Tahun 2024, tahun politik panas. Kontestasi pilpres. Hajatan nasional. Masih sekitar dua tahun lagi sih. Tepatnya pada 14 Februari 2024, pemilu akan digelar. Tapi, atmosfernya sudah mulai terasa dari sekarang.
Nama-nama bakal capres terus menyeruak di ruang publik. Salah satunya, Anies Baswedan, gubernur Jakarta yang dalam hitungan bulan (Oktober 2022) ini habis masa jabatannya.
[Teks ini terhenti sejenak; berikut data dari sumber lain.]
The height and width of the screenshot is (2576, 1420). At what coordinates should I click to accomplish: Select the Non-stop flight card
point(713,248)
Ia terus digadang-gadang. Pun terus dinyinyir. Dipuji, sekaligus dibenci, oleh tak sedikit warganet.
Dua tahun itu, dalam kaca mata politik, adalah masa yang sebentar dan sangat penting untuk bergerak. Mencitrakan. Membuat opini publik demi elektabilitas, baik untuk kepentingan partai maupun capres yang akan diusung.
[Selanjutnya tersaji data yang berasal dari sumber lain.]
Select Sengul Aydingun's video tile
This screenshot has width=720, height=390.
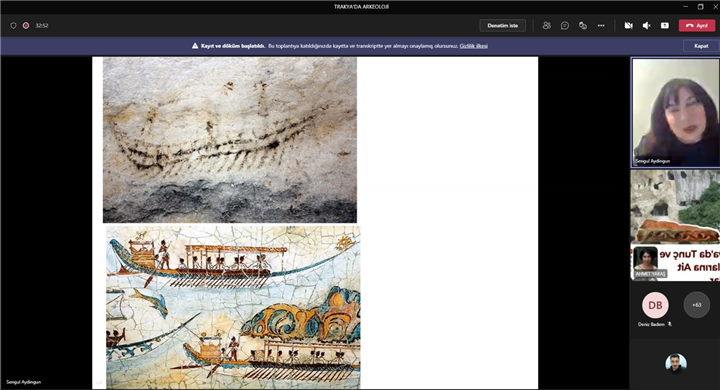[675, 113]
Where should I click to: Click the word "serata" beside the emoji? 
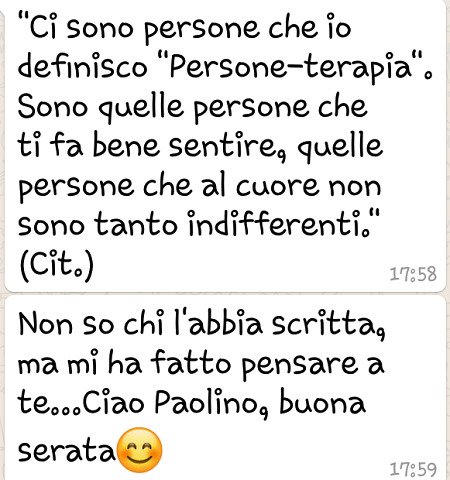pos(66,451)
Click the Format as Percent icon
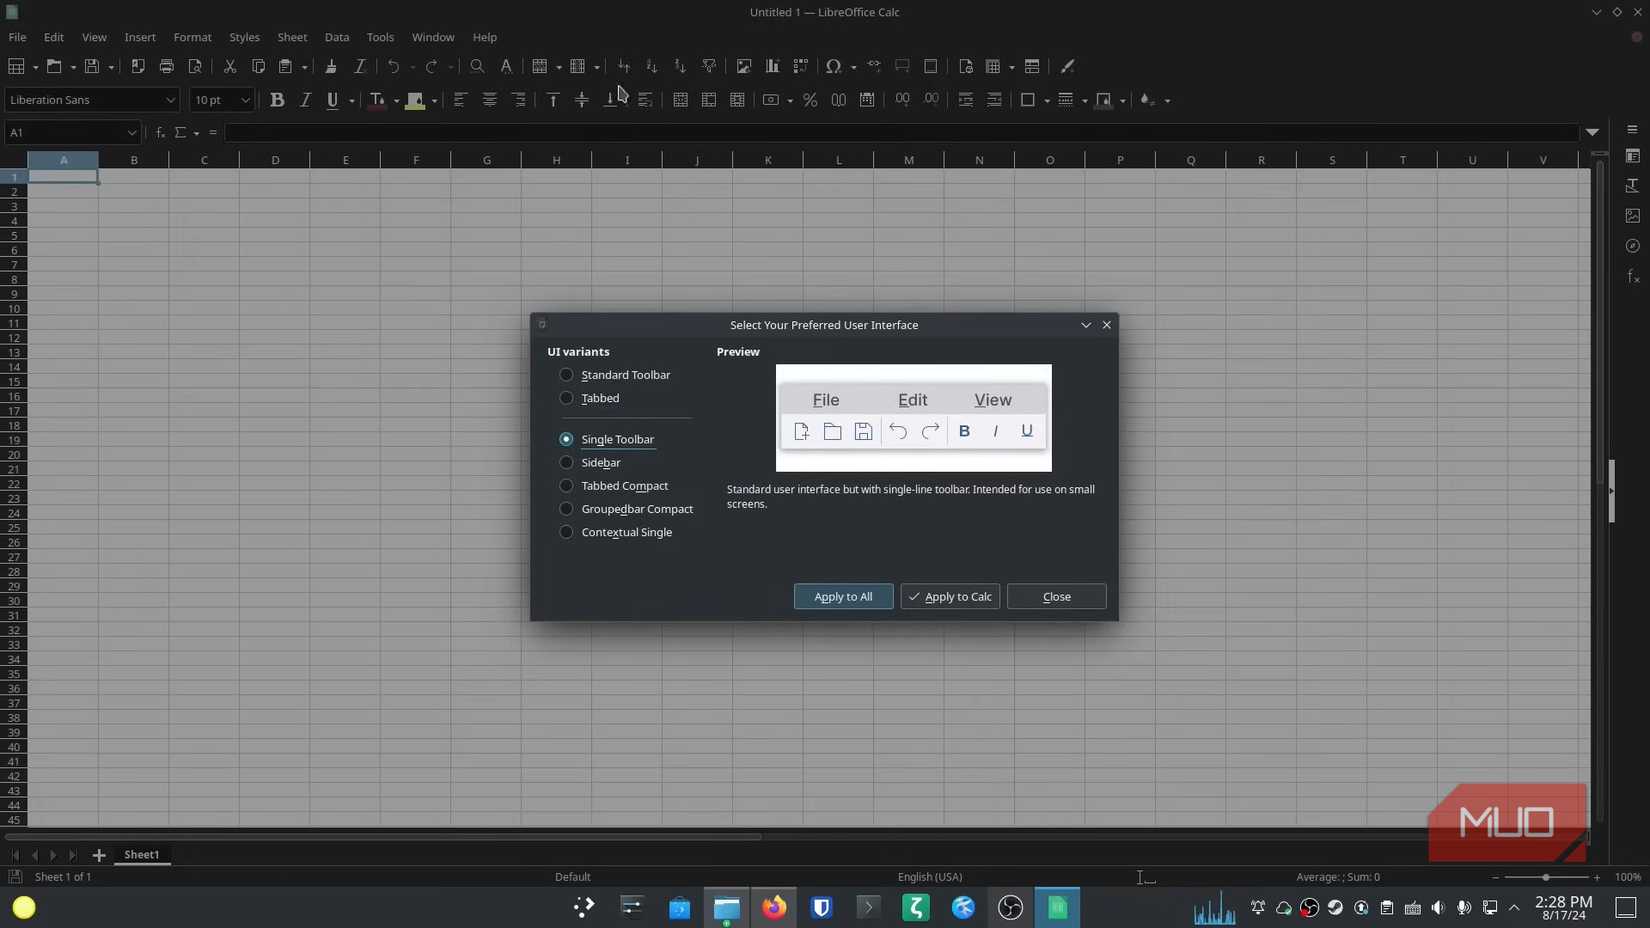Viewport: 1650px width, 928px height. pyautogui.click(x=810, y=100)
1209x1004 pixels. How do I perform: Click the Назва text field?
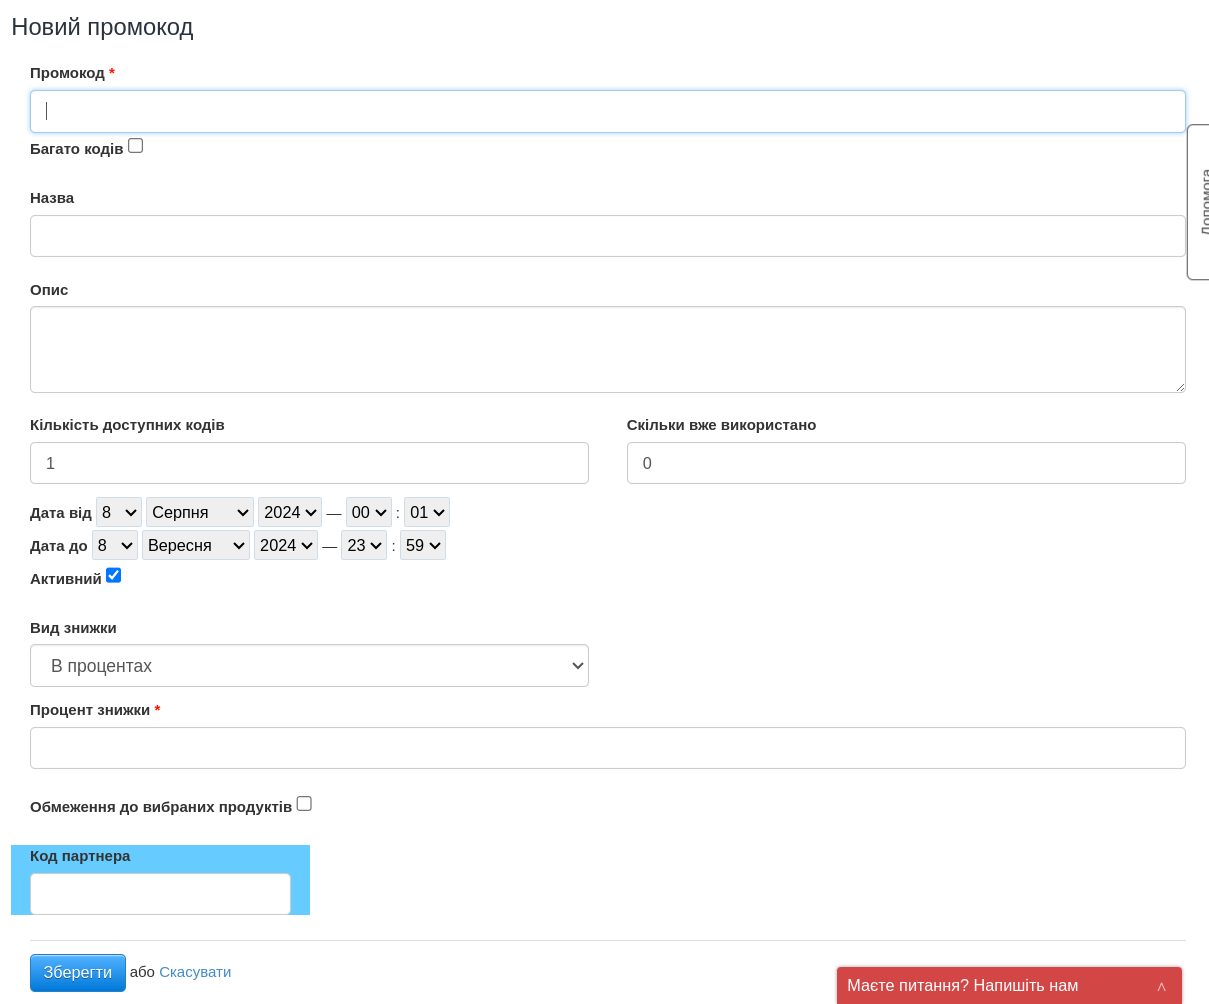607,236
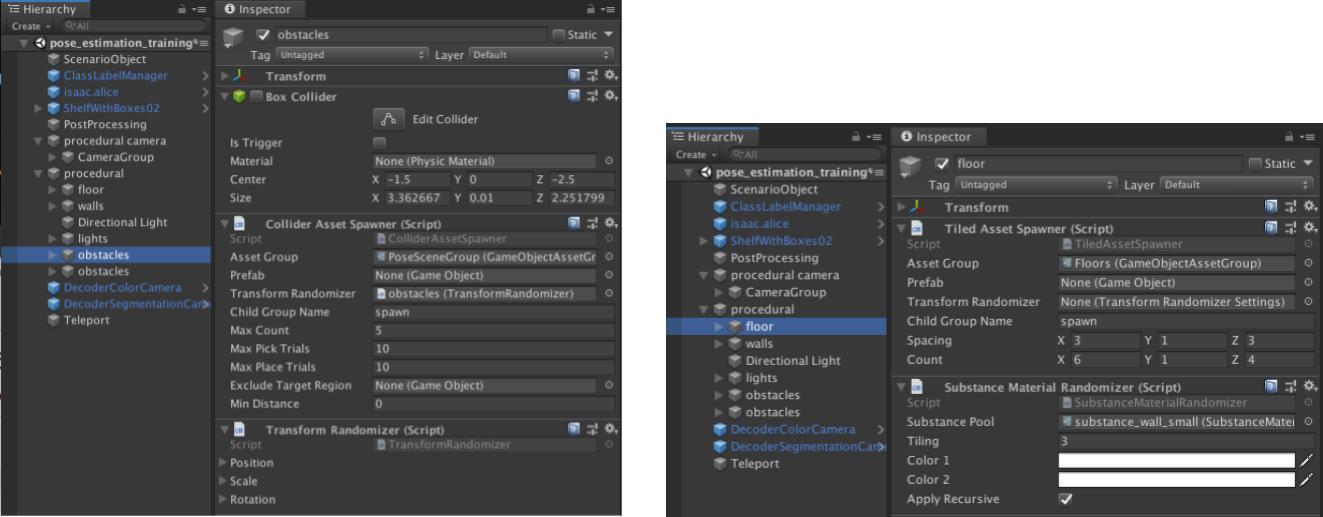The height and width of the screenshot is (517, 1323).
Task: Open Create menu in obstacles-view Hierarchy
Action: [x=30, y=26]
Aksi politik sebagian kelompok sudah jelas-jelas secara terbuka mendukung sang bakal capres. Terus dielus dan dipoles dengan berbagai cara. Biar populer. Maka bikinlah baleho besar-besar. Massif. Dibentuk posko. Ada tim hore-hore. Diberi panggung sesering mungkin.
Beruntunglah bagi mereka yang masih menjabat. Ada nilai tambah. Tidak perlu susah-susah mencari panggung. Karena sering dan dengan gampang langsung muncul di depan publik. Kapan pun dan di mana pun.
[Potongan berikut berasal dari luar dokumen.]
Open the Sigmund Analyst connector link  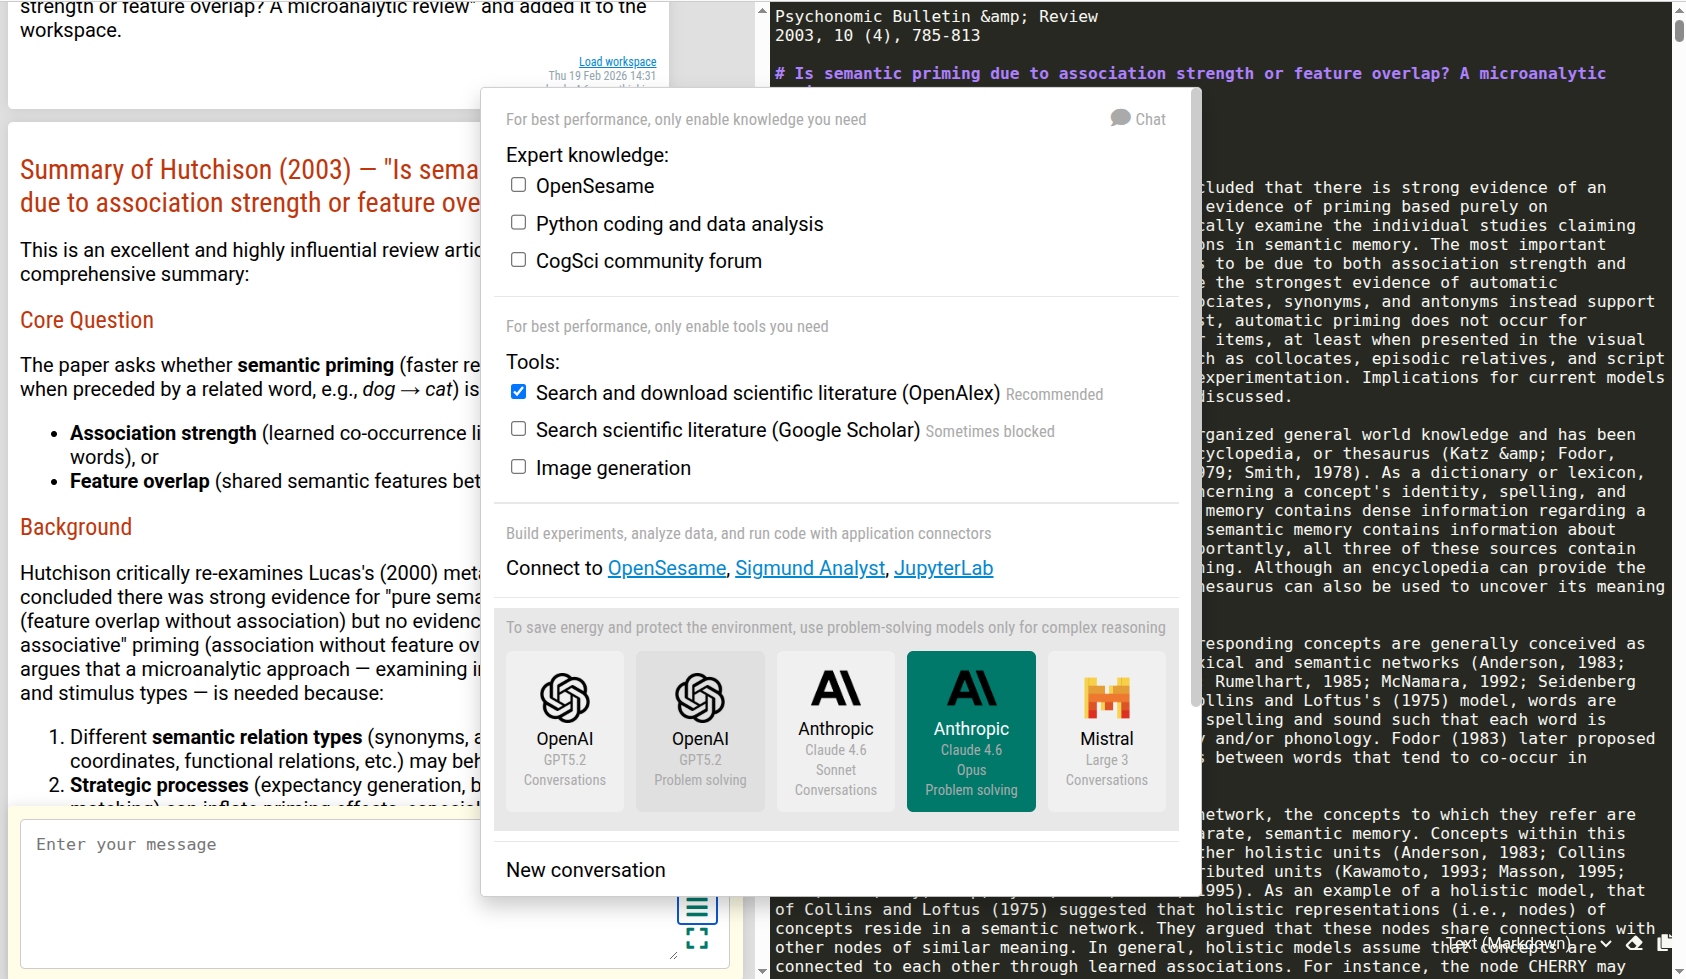point(809,568)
Itu terkait kerja rutin selaras tugas dan jabatannya. Aktivitas sosial-politiknya sepanjang 24 jam disorot dan dipublikasikan. Enak.
Sementara bagi yang habis masa jabatannya jelang 2024, ada jeda. Bisa-bisa gigit jari. Tidak bisa lagi unjuk gigi. Menganggur. Sudah nasib.
Atau jadilah pengangguran politik. Agak susah tampil. Seret manggung. Mulai jarang ngomong di depan publik.
Takada pers dan warganet melirik. Karena apa lagi yang mau dilansir. Akhirnya, lambat laun namanya tenggelam dan kiprahnya pun hilang disapu arus berita mereka yang masih menjabat.
Itulah mungkin yang akan dialami seorang Anies Baswedan. Salah seorang yang tadinya punya chance untuk jadi bakal capres 2024.